AVAILABLE DATA: Begin

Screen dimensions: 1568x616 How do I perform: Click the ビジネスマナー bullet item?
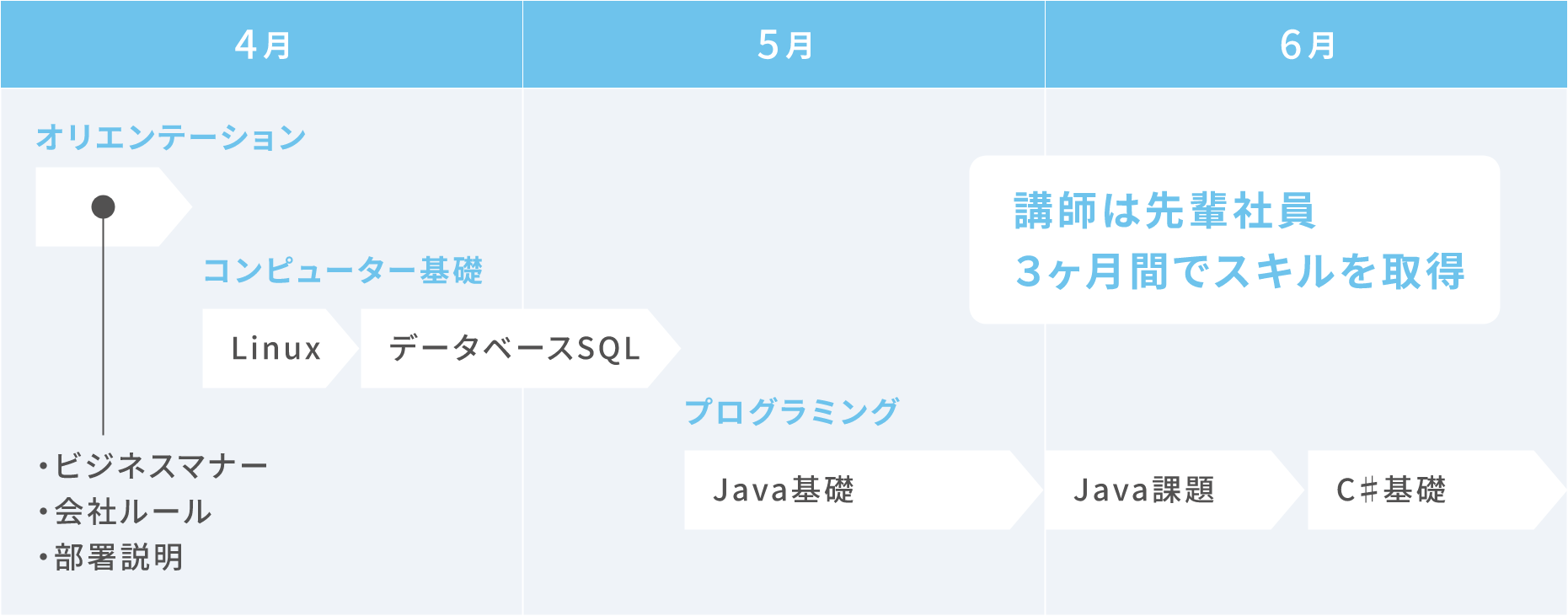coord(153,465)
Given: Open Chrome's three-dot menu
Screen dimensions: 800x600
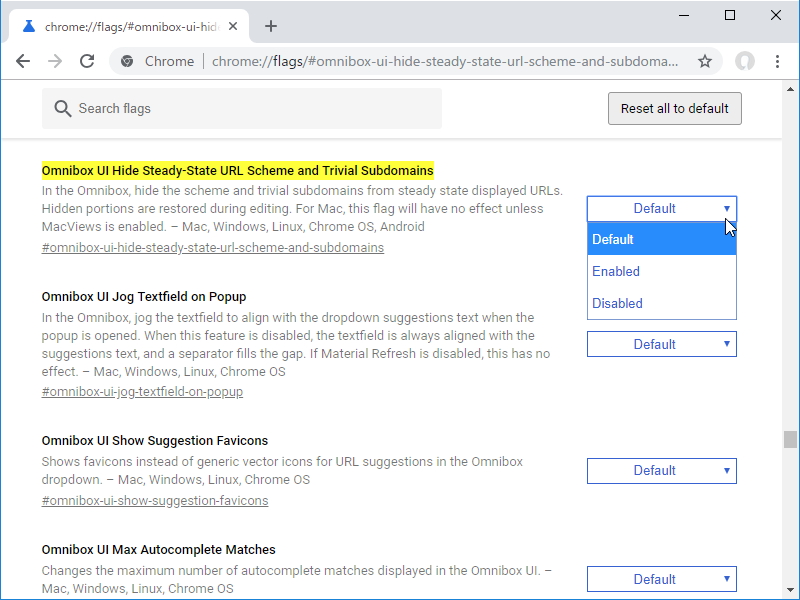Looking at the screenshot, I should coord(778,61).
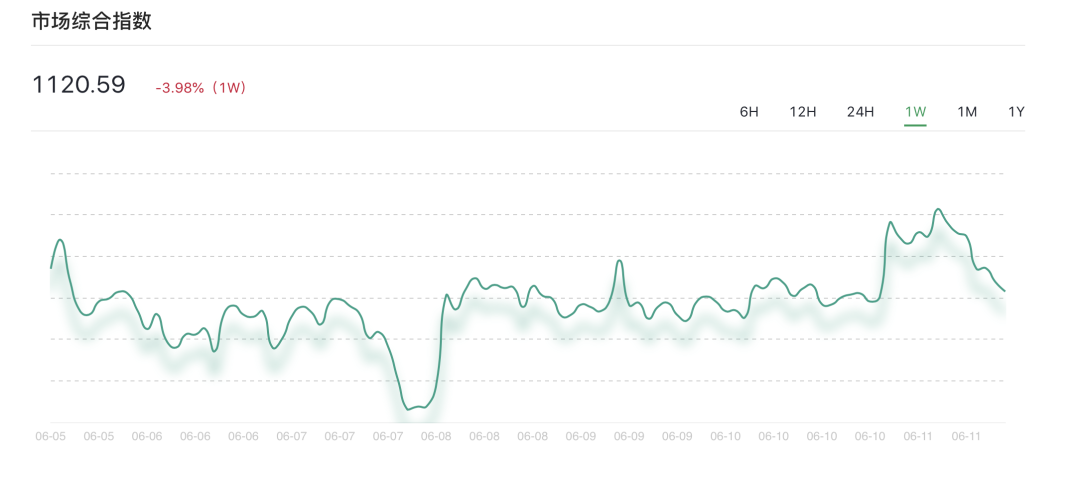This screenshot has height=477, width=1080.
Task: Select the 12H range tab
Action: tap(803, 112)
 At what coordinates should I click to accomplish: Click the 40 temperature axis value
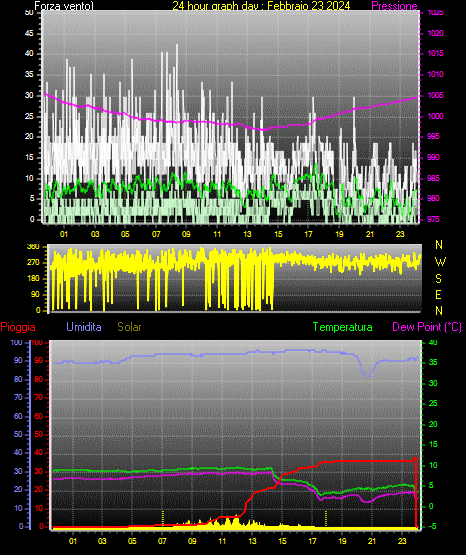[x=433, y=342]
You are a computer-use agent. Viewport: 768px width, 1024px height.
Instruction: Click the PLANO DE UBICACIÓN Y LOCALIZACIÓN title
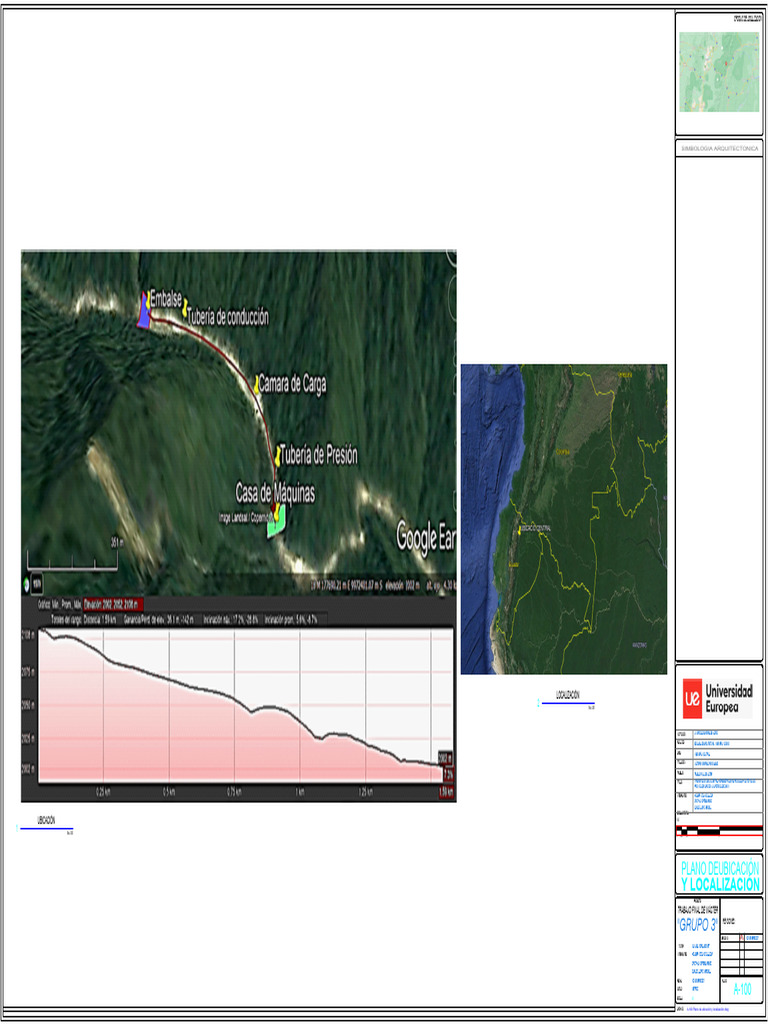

AVAILABLE DATA: End

WHAT TO WORK ON ->
Repeat exactly the lines from the one holding "You are a computer-use" through the last line of the entries, both included; the pictures do not belong in the copy.

ANSWER FOR THIS EXERCISE ->
You are a computer-use agent. Viewport: 768px width, 1024px height.
Instruction: Click the PLANO DE UBICACIÓN Y LOCALIZACIÓN title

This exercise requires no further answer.